Wait, don’t we run ‘healing facilities’ in the territory? These aren’t just jails bro!
I don’t think they do bro. But, if you want to live under that illusion, all the power to you!!
We deserve to feel safe in our communities. This man should have been Bychok’d.
He tried to Bychok himself! Even he knows he needs more help than is available here.
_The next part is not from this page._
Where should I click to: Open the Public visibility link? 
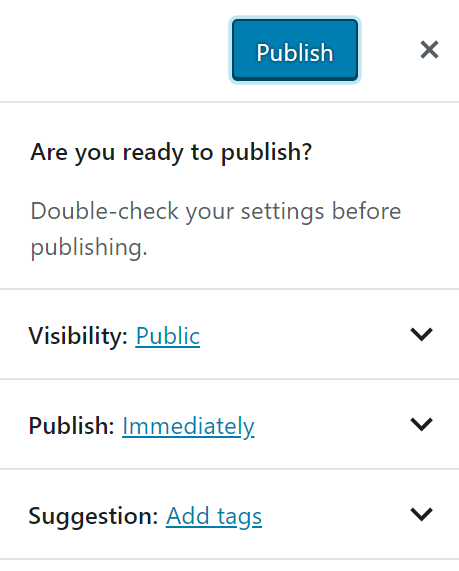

With how frequently Bychok’s decisions have been appealed for his excessive sentences, I don’t think “getting Bychok’d” is as good as you think. I wouldn’t be shocked if it’s better high-sentence advocates to see another judge give a higher but allowable sentence than an unreasonably high Bychok sentence, given how often his decisions extended the amount of time people are in custody and getting 1.5 time until the Appeal/new trial wrapped up.
The eagerness of our non-resident appeal judges to place dangerous criminals back on our streets is a different conversation entirely.
And local defence counsel are the same people who suggested that driving bans for DUIs were racist. So I’ll take their suggestions with way more salt than suggested daily.
This reduced sentence is just one of many examples of leniency that favours the criminal at the expense of society. In Canada bail reform has led to a revolving door so that individuals accused of multiple crimes get to victimize their friends and neighbours again.
Doesn’t the community deserve better?